WASHINGTON, D.C. — Congress needs to build upon the disaster-recovery package the U.S. House of Representatives passed earlier this week with additional investments in wildfire mitigation, coastal restoration, and resilience projects that will help communities endure future climate-fueled disasters. 
 
“Federal disaster-recovery funding needs to not only make communities whole in the wake of Western wildfires, Hurricane Ida, and other severe storms — restoring essential services, repairing public infrastructure, and helping rebuild, — but also prepare for the next climate-fueled fires, floods, heatwaves, drought, and hurricanes,” said Collin O’Mara, president and CEO of the National Wildlife Federation. “Every federal dollar invested in resilience saves us $6 in future recovery costs.
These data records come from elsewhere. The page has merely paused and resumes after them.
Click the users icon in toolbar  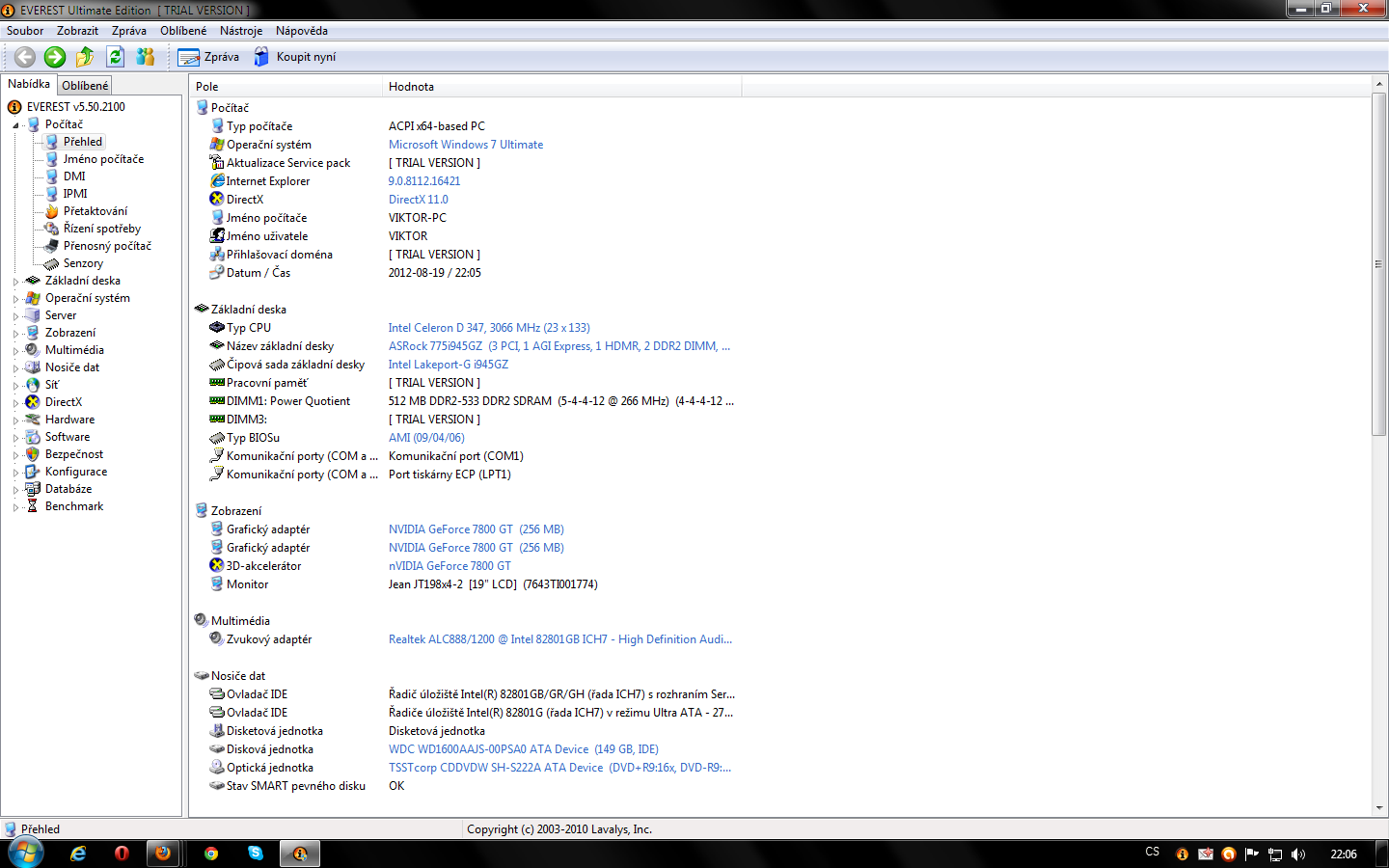click(x=146, y=57)
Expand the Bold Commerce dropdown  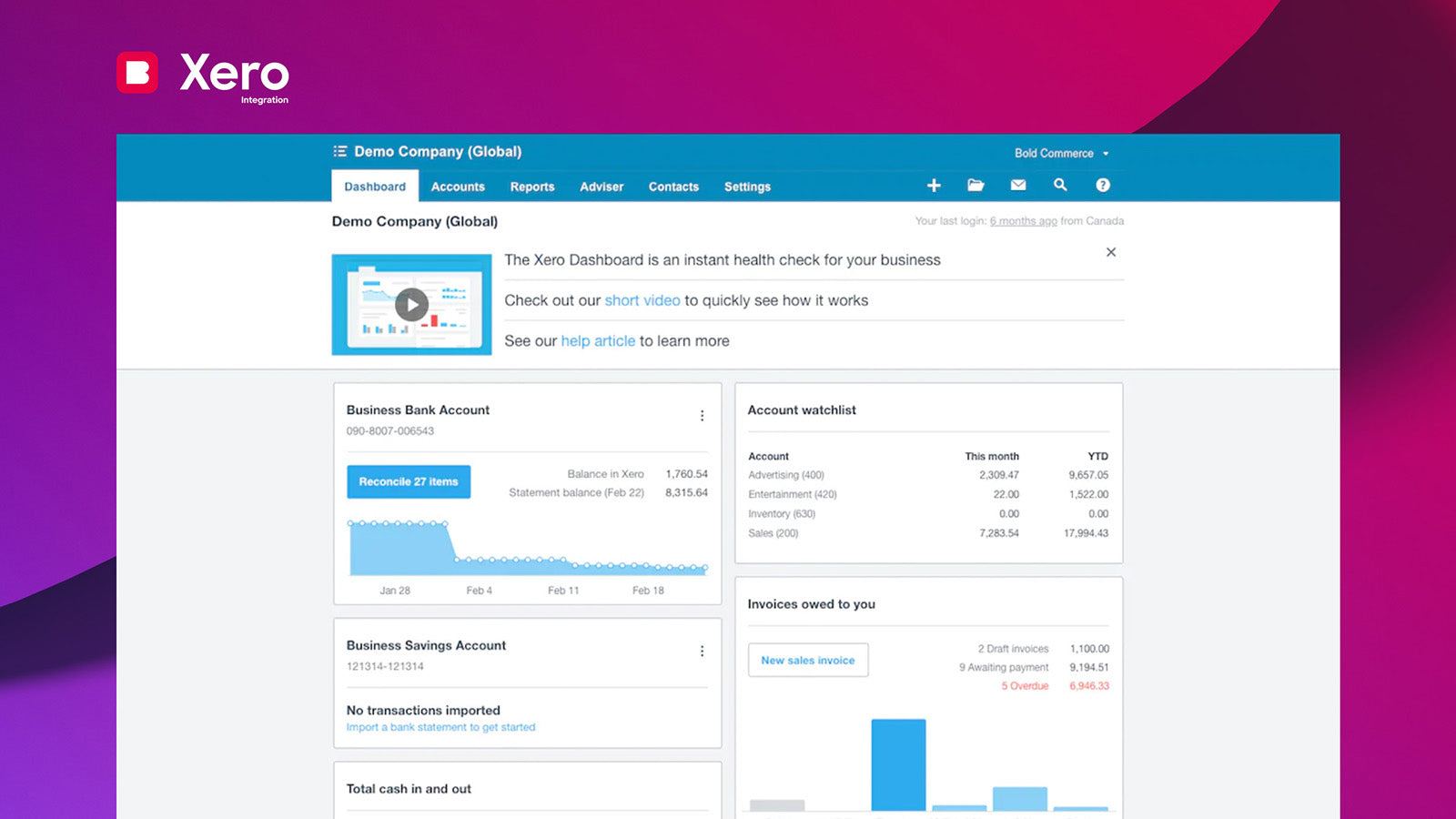point(1063,153)
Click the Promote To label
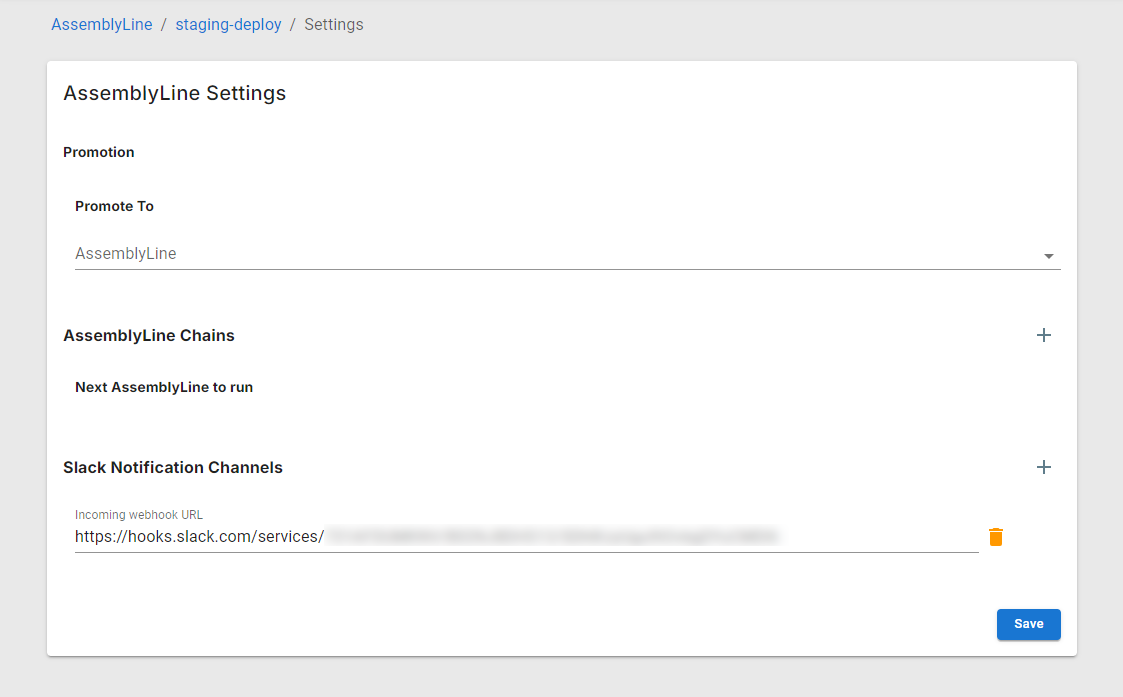 click(x=115, y=206)
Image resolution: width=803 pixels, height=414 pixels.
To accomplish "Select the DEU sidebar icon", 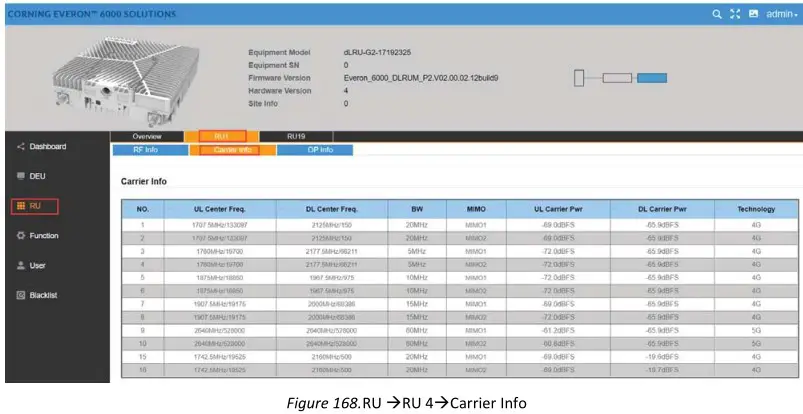I will tap(20, 176).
The most fiscally responsible choice is to invest heavily in tested natural infrastructure, from forest and grassland restoration to mitigate wildfires to wetland and coastal resilience projects, like those in the Louisiana Coastal Master Plan.
 
“We’re going to remain trapped in this viscous, reactionary cycle until Congress makes meaningful, robust investments in both decarbonization and resilience, like those envisioned by the infrastructure bill and the reconciliation package.”
 
Lawmakers’ consideration of this disaster-recovery package follows the release of the National Wildlife Federation’s “Unnatural Disasters” report, which highlights how the climate crisis is fueling hurricanes, floods, wildfires, algal outbreaks, droughts, and heatwaves that threaten people and wildlife alike.